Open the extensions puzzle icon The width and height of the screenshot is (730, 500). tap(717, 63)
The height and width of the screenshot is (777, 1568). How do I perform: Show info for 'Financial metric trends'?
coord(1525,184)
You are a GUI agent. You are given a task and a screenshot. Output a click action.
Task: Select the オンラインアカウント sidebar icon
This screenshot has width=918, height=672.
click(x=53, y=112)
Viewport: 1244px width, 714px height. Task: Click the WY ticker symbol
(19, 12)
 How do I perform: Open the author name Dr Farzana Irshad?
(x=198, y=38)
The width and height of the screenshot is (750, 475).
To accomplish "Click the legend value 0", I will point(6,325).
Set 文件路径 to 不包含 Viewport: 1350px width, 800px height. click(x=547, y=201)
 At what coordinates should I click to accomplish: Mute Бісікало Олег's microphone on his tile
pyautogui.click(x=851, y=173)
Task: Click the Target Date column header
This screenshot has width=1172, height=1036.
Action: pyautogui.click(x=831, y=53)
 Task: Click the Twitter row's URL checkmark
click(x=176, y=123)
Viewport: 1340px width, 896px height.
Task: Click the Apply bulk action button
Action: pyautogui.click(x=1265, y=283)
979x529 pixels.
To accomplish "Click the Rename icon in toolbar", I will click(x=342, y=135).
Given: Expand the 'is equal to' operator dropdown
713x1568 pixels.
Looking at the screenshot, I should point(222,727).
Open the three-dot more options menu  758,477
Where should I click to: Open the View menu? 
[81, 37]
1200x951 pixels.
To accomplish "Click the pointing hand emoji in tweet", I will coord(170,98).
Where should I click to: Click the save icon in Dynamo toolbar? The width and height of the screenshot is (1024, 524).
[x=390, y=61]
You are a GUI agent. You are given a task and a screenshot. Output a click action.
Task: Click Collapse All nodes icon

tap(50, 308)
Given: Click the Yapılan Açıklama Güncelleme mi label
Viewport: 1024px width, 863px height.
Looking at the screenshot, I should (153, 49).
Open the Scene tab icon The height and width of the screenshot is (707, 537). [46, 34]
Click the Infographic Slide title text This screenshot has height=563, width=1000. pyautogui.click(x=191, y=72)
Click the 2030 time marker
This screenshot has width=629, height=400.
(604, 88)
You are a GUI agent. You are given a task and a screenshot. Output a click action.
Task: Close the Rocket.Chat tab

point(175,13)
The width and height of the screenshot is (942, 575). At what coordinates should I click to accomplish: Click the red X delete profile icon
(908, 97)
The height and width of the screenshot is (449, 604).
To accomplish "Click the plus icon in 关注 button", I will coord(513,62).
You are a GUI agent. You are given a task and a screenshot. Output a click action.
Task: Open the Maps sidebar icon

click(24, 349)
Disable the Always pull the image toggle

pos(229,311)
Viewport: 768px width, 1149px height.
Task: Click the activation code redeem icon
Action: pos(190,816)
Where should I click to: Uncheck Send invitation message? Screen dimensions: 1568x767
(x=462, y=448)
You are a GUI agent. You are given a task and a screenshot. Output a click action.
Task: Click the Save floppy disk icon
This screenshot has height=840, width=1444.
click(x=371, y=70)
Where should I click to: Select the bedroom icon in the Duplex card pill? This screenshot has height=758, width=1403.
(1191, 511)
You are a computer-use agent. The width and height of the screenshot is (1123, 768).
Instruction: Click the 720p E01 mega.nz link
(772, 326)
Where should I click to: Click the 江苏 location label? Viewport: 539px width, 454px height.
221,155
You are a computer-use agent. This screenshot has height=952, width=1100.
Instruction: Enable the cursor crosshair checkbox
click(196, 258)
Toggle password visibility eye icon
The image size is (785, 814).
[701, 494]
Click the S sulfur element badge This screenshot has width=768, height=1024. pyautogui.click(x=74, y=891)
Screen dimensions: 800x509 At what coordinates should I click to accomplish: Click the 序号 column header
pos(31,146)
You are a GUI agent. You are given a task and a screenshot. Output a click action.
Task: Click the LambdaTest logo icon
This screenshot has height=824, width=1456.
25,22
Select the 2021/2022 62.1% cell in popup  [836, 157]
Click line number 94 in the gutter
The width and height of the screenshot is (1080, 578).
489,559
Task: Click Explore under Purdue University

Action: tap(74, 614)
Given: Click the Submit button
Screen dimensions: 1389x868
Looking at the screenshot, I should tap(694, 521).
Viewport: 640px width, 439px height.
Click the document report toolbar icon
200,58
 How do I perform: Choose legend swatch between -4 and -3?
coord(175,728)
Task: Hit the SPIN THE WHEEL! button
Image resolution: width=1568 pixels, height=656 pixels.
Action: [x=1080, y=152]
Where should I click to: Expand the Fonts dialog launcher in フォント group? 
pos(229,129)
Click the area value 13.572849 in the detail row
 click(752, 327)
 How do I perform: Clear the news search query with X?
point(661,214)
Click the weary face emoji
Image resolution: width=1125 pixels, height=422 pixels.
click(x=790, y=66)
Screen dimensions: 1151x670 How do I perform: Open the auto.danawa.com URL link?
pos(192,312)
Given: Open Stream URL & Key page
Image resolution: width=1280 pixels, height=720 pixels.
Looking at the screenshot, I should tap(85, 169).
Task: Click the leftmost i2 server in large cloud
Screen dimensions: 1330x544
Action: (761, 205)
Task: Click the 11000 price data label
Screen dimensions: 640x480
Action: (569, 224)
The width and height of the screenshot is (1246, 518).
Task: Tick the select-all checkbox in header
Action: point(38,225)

================================

• **WHAT NEEDS TO BE DONE**
Copy out every one of the records above word for word, without changing anything.

• **RESPONSE**
Open the extensions puzzle icon The width and height of the screenshot is (730, 500). tap(717, 63)
The height and width of the screenshot is (777, 1568). How do I perform: Show info for 'Financial metric trends'?
coord(1525,184)
You are a GUI agent. You are given a task and a screenshot. Output a click action.
Task: Select the オンラインアカウント sidebar icon
This screenshot has width=918, height=672.
click(x=53, y=112)
Viewport: 1244px width, 714px height. Task: Click the WY ticker symbol
(19, 12)
 How do I perform: Open the author name Dr Farzana Irshad?
(x=198, y=38)
The width and height of the screenshot is (750, 475).
To accomplish "Click the legend value 0", I will point(6,325).
Set 文件路径 to 不包含 Viewport: 1350px width, 800px height. click(x=547, y=201)
 At what coordinates should I click to accomplish: Mute Бісікало Олег's microphone on his tile
pyautogui.click(x=851, y=173)
Task: Click the Target Date column header
This screenshot has width=1172, height=1036.
Action: pyautogui.click(x=831, y=53)
 Task: Click the Twitter row's URL checkmark
click(x=176, y=123)
Viewport: 1340px width, 896px height.
Task: Click the Apply bulk action button
Action: pyautogui.click(x=1265, y=283)
979x529 pixels.
To accomplish "Click the Rename icon in toolbar", I will click(x=342, y=135).
Given: Expand the 'is equal to' operator dropdown
713x1568 pixels.
Looking at the screenshot, I should point(222,727).
Open the three-dot more options menu  758,477
Where should I click to: Open the View menu? 
[81, 37]
1200x951 pixels.
To accomplish "Click the pointing hand emoji in tweet", I will coord(170,98).
Where should I click to: Click the save icon in Dynamo toolbar? The width and height of the screenshot is (1024, 524).
[x=390, y=61]
You are a GUI agent. You are given a task and a screenshot. Output a click action.
Task: Click Collapse All nodes icon

tap(50, 308)
Given: Click the Yapılan Açıklama Güncelleme mi label
Viewport: 1024px width, 863px height.
Looking at the screenshot, I should (153, 49).
Open the Scene tab icon The height and width of the screenshot is (707, 537). [46, 34]
Click the Infographic Slide title text This screenshot has height=563, width=1000. pyautogui.click(x=191, y=72)
Click the 2030 time marker
This screenshot has width=629, height=400.
(604, 88)
You are a GUI agent. You are given a task and a screenshot. Output a click action.
Task: Close the Rocket.Chat tab

point(175,13)
The width and height of the screenshot is (942, 575). At what coordinates should I click to accomplish: Click the red X delete profile icon
(908, 97)
The height and width of the screenshot is (449, 604).
To accomplish "Click the plus icon in 关注 button", I will coord(513,62).
You are a GUI agent. You are given a task and a screenshot. Output a click action.
Task: Open the Maps sidebar icon

click(24, 349)
Disable the Always pull the image toggle

pos(229,311)
Viewport: 768px width, 1149px height.
Task: Click the activation code redeem icon
Action: pos(190,816)
Where should I click to: Uncheck Send invitation message? Screen dimensions: 1568x767
(x=462, y=448)
You are a GUI agent. You are given a task and a screenshot. Output a click action.
Task: Click the Save floppy disk icon
This screenshot has height=840, width=1444.
click(x=371, y=70)
Where should I click to: Select the bedroom icon in the Duplex card pill? This screenshot has height=758, width=1403.
(1191, 511)
You are a computer-use agent. The width and height of the screenshot is (1123, 768).
Instruction: Click the 720p E01 mega.nz link
(772, 326)
Where should I click to: Click the 江苏 location label? Viewport: 539px width, 454px height.
221,155
You are a computer-use agent. This screenshot has height=952, width=1100.
Instruction: Enable the cursor crosshair checkbox
click(196, 258)
Toggle password visibility eye icon
The image size is (785, 814).
[701, 494]
Click the S sulfur element badge This screenshot has width=768, height=1024. pyautogui.click(x=74, y=891)
Screen dimensions: 800x509 At what coordinates should I click to accomplish: Click the 序号 column header
pos(31,146)
You are a GUI agent. You are given a task and a screenshot. Output a click action.
Task: Click the LambdaTest logo icon
This screenshot has height=824, width=1456.
25,22
Select the 2021/2022 62.1% cell in popup  [836, 157]
Click line number 94 in the gutter
The width and height of the screenshot is (1080, 578).
489,559
Task: Click Explore under Purdue University

Action: tap(74, 614)
Given: Click the Submit button
Screen dimensions: 1389x868
Looking at the screenshot, I should tap(694, 521).
Viewport: 640px width, 439px height.
Click the document report toolbar icon
200,58
 How do I perform: Choose legend swatch between -4 and -3?
coord(175,728)
Task: Hit the SPIN THE WHEEL! button
Image resolution: width=1568 pixels, height=656 pixels.
Action: [x=1080, y=152]
Where should I click to: Expand the Fonts dialog launcher in フォント group? 
pos(229,129)
Click the area value 13.572849 in the detail row
 click(752, 327)
 How do I perform: Clear the news search query with X?
point(661,214)
Click the weary face emoji
Image resolution: width=1125 pixels, height=422 pixels.
click(x=790, y=66)
Screen dimensions: 1151x670 How do I perform: Open the auto.danawa.com URL link?
pos(192,312)
Given: Open Stream URL & Key page
Image resolution: width=1280 pixels, height=720 pixels.
Looking at the screenshot, I should tap(85, 169).
Task: Click the leftmost i2 server in large cloud
Screen dimensions: 1330x544
Action: (761, 205)
Task: Click the 11000 price data label
Screen dimensions: 640x480
Action: (569, 224)
The width and height of the screenshot is (1246, 518).
Task: Tick the select-all checkbox in header
Action: point(38,225)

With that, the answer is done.